Luhut didampingi oleh KSAD Jenderal TNI Maruli Simanjuntak, Pj Gubernur Jawa Barat Bey Triadi Machmudin, dan sejumlah pejabat lainnya. Di lokasi tersebut, Luhut melihat langsung bagaimana sampah dan eceng gondok yang mencemari aliran Sungai Citarum ditangani dengan efektif.
“Saya ingat, pertama kali ke sini 6 tahun lalu, masih bisa berjalan di atas tumpukan sampah di atas sungai. Tapi sekarang sudah bersih dan airnya sudah mulai bening,” ujar Luhut dengan nada bangga.
Keberhasilan ini tak lepas dari inovasi yang diinisiasi TNI AD, sebagai program unggulan KSAD saat ini. Di antaranya adalah perahu ponton, konveyor, alat pencacah dan pemilah sampah, serta insinerator. Semua alat tersebut dirancang dan dikembangkan di Bengkel Pusat Peralatan (Bengpuspal) Pusat Peralatan (Puspal) TNI AD di bawah kepemimpinan Kolonel Cpl Daniel Cristof Hutubessy.
“Semua ini inovasi pengelolaan sampah yang sudah lama saya pikirkan. Enggak terbayang bisa terwujud, yang disajikan angkatan darat. Jadi tidak pakai tenaga orang banyak, ini merupakan satu langkah luar biasa,” puji Luhut.

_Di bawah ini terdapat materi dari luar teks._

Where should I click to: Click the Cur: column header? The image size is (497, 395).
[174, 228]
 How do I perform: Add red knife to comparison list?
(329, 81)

Sistem kerja alat-alat tersebut terintegrasi dan efisien. Perahu ponton mengumpulkan sampah di sungai, kemudian dinaikkan ke truk melalui konveyor darat. Sampah kemudian dipilah dengan mesin pemilah sampah dan dibakar dengan insinerator. Proses ini dilakukan secara efektif dan minim tenaga manusia.
“Untuk mengumpulkan sampah itu (ponton) dan konveyernya, saya agak terkejut juga karena kita pernah dapat bantuan dari Belanda dan dari Perancis, itu ya tidak ada beda jauh dengan ini,” ungkap Luhut.
Lebih mengejutkan lagi, peralatan penanganan sampah buatan Bengpuspal Puspal TNI AD ini jauh lebih terjangkau daripada yang diberikan Belanda dan Perancis. Harganya hanya Rp350 juta, sedangkan yang diberikan negara Eropa tersebut mencapai 1 juta dolar.
“Kita tanya waktu itu (alat ponton dan konveyer) satu juta dolar, ini tadi dibilang berapa? Hanya Rp350 juta dan buatan prajurit-prajurit TNI Angkatan Darat. Tadi makanya saya minta ada yang di sempurnakan lagi, ada kurang sana-sini. Manti masukkan saja ya ke e-katalog,” tegas Luhut.
Meskipun demikian, Luhut meminta agar insinerator yang diproduksi TNI AD harus lulus SNI setelah diuji oleh Kementerian Lingkungan Hidup dan Kehutanan (KLHK).
“Nah saya berharap dalam beberapa bulan ke depan harus lulus SNI dari KLHK, menyangkut tadi asapnya. Tapi tadi mengenai temperatur mereka sudah bisa 800 (derajat), saya kira sudah memenuhi syarat tapi emisi dari asapnya kita perlu lihat,” tutup Luhut.